> _STORED ROWS_:
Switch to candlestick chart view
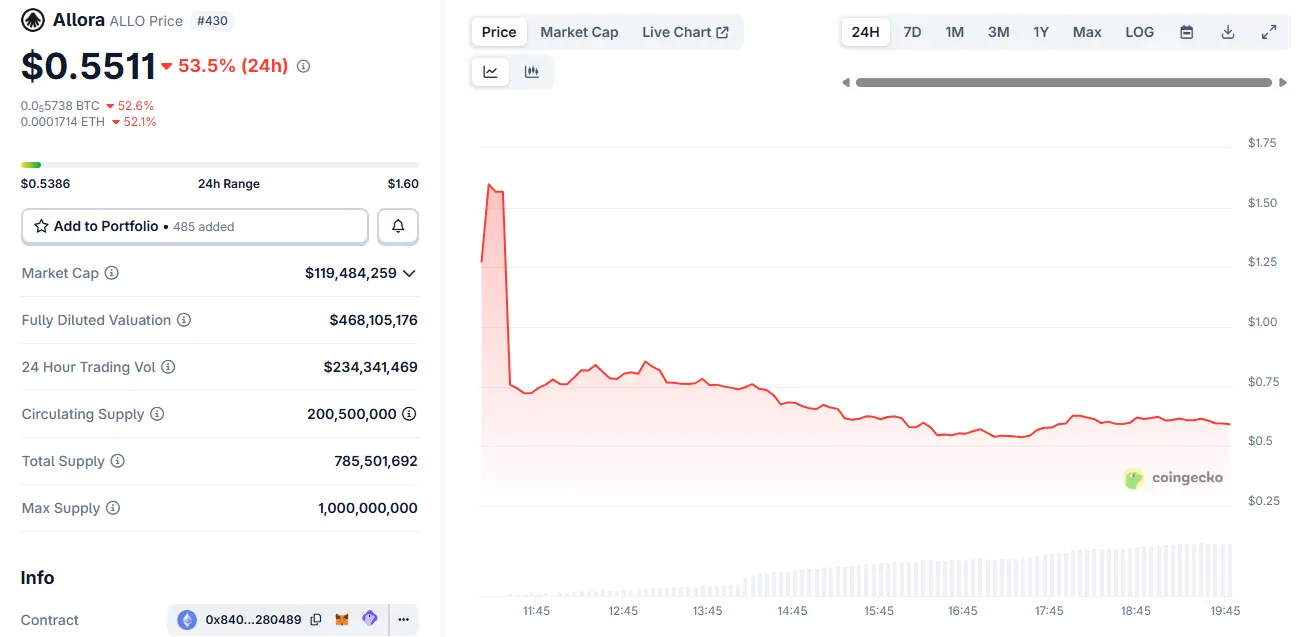The image size is (1316, 637). click(x=531, y=71)
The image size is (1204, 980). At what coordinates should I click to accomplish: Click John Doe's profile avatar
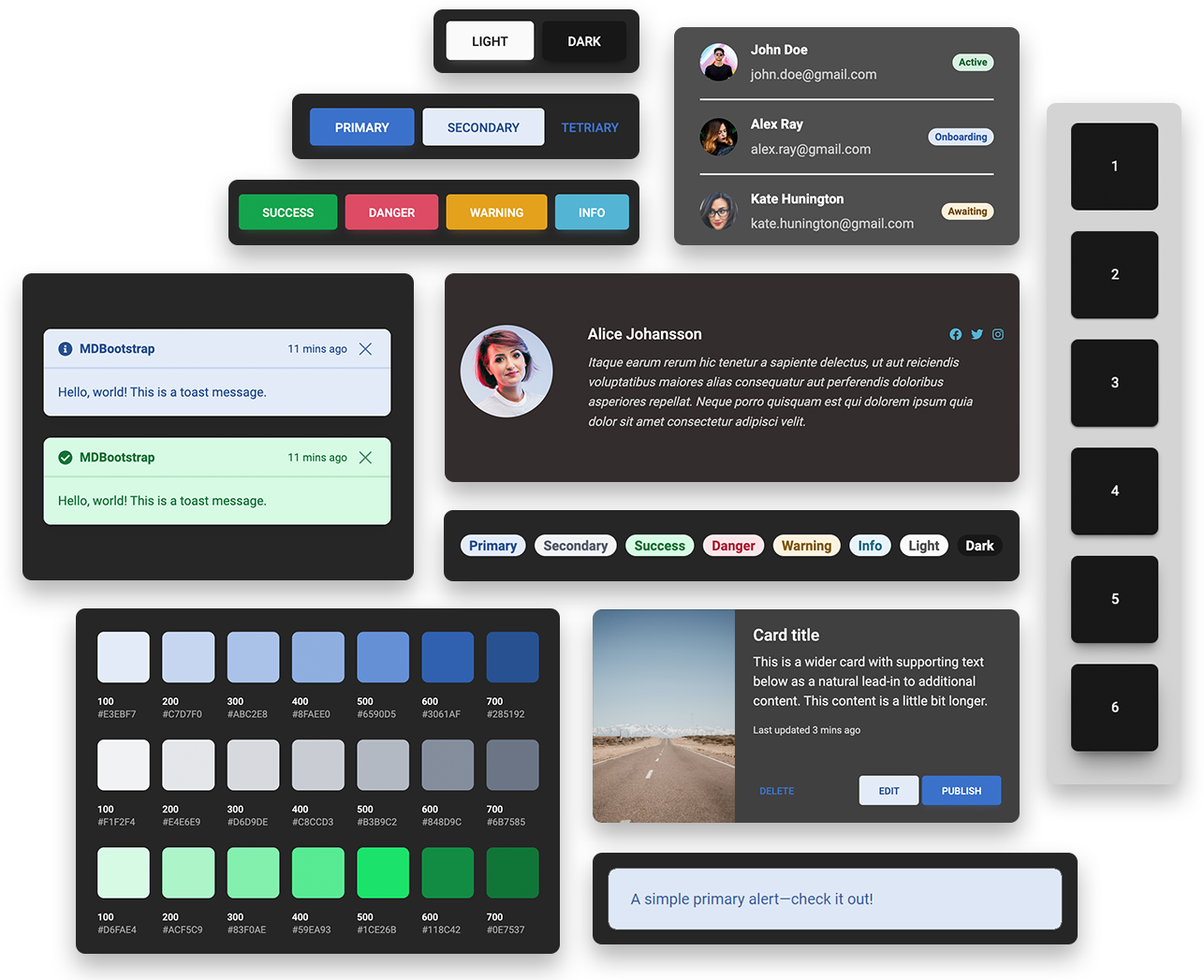pyautogui.click(x=718, y=63)
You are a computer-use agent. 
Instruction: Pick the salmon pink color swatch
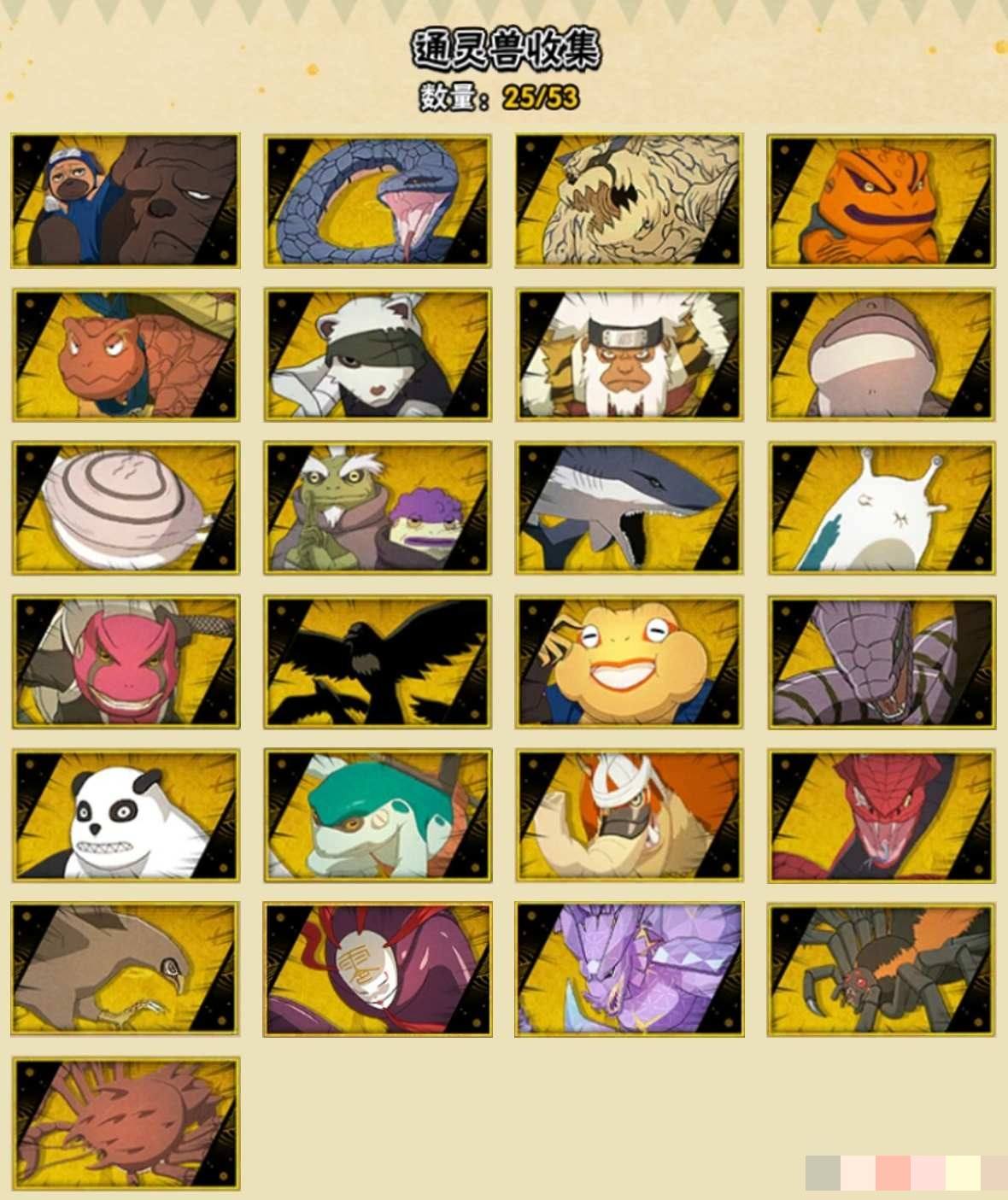point(893,1174)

> _EXERCISE GOAL_: Can you quote every line of the records above word for word, leaving the pictures out?

> _TASK OUTPUT_:
Switch to candlestick chart view
The image size is (1316, 637). click(x=531, y=71)
The image size is (1204, 980). At what coordinates should I click to accomplish: Click John Doe's profile avatar
pyautogui.click(x=718, y=63)
You are a computer-use agent. 
Instruction: Pick the salmon pink color swatch
point(893,1174)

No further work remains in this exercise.